Dulcie shrugged. "Your mom worries too much."

"Has she always been like she is now?"

"Pretty much." Dulcie sighed. "Our mom overprotected her—said she was 'sensitive, delicate, sickly.'"

"Was she?"

"I don't know. I was just a kid myself." Dulcie peered into her teacup as if the answer might be there. "Every time we had a fight, it was my fault. I got blamed for everything." She looked at me. "Sometimes I think Claire played it up to get attention."

Shocked by Dulcie's unkind words, I leapt to Mom's defense. "She has horrible migraines, and she's always feeling bad. Grandmother was probably right about her."

"I know, I know. Believe me, I know." With that, Dulcie gathered the empty teacups and carried them to the sink. "I have to get back to the studio. Please fix Emma a snack when she wakes up. Cookies and juice. Not too much, though, or she won't want dinner."

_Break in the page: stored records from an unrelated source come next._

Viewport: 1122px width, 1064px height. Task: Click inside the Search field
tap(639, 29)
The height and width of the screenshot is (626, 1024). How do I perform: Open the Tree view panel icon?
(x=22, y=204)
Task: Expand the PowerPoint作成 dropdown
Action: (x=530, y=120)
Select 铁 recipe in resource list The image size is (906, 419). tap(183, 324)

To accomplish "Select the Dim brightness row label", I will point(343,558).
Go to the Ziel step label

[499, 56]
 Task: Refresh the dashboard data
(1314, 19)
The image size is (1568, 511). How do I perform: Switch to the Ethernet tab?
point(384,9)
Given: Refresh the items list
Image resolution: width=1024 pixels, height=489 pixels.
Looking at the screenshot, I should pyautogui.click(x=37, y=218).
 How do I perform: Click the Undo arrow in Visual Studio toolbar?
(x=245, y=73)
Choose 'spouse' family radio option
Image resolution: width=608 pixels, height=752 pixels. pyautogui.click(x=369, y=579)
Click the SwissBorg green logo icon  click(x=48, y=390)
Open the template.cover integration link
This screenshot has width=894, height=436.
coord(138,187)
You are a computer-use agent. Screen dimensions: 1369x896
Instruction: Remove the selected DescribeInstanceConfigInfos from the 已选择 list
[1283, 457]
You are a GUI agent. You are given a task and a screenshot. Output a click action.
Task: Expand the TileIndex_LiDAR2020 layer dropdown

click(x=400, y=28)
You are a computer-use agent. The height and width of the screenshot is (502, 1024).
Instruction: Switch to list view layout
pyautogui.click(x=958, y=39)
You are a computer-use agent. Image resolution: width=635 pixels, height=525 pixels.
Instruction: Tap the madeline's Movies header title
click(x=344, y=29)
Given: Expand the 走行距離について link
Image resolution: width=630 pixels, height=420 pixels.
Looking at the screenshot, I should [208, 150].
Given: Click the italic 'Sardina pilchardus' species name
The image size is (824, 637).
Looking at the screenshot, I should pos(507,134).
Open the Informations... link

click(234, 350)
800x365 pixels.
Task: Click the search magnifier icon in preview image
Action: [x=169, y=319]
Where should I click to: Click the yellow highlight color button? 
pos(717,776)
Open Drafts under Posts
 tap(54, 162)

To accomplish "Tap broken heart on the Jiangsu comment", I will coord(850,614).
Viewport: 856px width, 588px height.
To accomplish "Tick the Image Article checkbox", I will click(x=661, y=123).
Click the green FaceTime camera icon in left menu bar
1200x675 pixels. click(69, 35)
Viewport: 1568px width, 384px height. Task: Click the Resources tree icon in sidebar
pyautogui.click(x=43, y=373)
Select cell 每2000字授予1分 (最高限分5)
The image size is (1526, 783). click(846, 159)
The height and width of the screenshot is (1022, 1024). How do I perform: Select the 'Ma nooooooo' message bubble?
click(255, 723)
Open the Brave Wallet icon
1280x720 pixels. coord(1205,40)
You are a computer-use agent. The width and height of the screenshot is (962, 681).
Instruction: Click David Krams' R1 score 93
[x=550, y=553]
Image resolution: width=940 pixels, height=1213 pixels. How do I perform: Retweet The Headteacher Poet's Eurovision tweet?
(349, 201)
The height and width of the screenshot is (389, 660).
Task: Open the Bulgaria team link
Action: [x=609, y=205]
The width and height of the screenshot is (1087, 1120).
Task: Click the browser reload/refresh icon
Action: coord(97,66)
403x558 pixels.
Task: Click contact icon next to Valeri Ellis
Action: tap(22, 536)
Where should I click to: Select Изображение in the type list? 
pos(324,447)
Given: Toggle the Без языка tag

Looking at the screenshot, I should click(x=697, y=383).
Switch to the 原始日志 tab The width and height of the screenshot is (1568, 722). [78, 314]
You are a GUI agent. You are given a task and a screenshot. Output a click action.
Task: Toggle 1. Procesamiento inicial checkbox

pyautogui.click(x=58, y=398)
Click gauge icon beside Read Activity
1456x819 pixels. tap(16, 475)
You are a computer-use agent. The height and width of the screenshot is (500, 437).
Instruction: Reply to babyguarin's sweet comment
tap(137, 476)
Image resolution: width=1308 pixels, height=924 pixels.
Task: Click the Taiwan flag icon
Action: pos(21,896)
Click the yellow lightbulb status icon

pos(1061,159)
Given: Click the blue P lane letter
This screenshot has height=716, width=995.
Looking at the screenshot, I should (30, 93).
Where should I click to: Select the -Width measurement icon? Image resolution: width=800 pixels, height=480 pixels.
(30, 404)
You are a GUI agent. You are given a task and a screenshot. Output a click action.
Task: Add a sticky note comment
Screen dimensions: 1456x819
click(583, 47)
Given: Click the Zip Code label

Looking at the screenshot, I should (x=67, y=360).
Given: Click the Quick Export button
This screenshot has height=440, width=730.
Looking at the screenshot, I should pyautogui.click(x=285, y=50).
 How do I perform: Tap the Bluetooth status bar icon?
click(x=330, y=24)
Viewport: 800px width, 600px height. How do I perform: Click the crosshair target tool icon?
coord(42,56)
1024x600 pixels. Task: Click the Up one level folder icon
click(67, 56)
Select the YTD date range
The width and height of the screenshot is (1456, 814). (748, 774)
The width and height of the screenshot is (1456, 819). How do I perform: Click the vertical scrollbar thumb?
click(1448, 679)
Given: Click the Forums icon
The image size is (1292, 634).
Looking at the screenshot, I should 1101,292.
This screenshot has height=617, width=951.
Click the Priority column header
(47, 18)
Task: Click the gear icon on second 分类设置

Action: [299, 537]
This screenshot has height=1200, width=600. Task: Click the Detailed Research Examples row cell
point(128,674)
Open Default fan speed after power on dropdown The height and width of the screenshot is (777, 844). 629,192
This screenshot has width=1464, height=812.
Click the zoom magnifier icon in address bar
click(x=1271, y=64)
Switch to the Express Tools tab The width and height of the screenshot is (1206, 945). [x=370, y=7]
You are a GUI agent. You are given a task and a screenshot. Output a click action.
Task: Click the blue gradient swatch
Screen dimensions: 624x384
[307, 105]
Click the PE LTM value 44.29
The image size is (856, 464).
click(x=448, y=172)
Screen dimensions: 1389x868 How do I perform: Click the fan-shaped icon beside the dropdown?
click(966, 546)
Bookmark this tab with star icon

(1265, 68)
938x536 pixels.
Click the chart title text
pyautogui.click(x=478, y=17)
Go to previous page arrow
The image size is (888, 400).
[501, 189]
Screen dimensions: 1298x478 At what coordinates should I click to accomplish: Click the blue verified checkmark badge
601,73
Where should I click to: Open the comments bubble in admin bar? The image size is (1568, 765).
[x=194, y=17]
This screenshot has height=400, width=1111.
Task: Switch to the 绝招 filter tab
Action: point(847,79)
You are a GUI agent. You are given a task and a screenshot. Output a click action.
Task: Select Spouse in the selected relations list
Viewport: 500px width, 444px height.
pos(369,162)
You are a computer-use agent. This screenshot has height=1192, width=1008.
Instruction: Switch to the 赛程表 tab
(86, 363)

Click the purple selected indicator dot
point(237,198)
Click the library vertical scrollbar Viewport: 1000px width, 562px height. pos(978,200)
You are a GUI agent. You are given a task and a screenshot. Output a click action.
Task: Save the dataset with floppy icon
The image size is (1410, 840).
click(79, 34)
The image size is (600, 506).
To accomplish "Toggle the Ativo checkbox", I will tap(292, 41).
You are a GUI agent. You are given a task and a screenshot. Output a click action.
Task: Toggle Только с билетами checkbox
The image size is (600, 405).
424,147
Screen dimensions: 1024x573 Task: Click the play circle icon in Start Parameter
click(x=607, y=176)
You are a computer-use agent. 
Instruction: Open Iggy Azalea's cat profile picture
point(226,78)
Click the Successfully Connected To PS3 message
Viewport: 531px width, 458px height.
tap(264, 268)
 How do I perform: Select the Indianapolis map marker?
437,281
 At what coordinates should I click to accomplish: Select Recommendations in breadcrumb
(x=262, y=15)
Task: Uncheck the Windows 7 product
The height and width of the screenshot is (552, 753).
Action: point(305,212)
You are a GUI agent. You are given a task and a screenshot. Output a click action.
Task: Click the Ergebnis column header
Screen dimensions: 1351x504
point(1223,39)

I jumped up and followed Dulcie to the door. "Are you mad at me? Did I say the wrong thing?"

She gave me a quick hug. "I had no business criticizing your mom. We're just so different, you know? It's hard for us to get along. Always has been."

I watched Dulcie leave the cottage and pause at the top of the steps. She stood there for a few minutes, staring out across the lake. The rain had stopped, but the water was still dark under the gray sky. The wind tugged at her hair, pulling curly strands from her ponytail. She looked small against the churning clouds.

I went back to reading
To Kill a Mockingbird.
After a while, Emma came into the kitchen, still sleepy from her nap. I closed my book and fixed her a glass of juice and a couple of cookies. Outside the rain started falling again and the wind blew. I began to worry Mom had been right about the weather.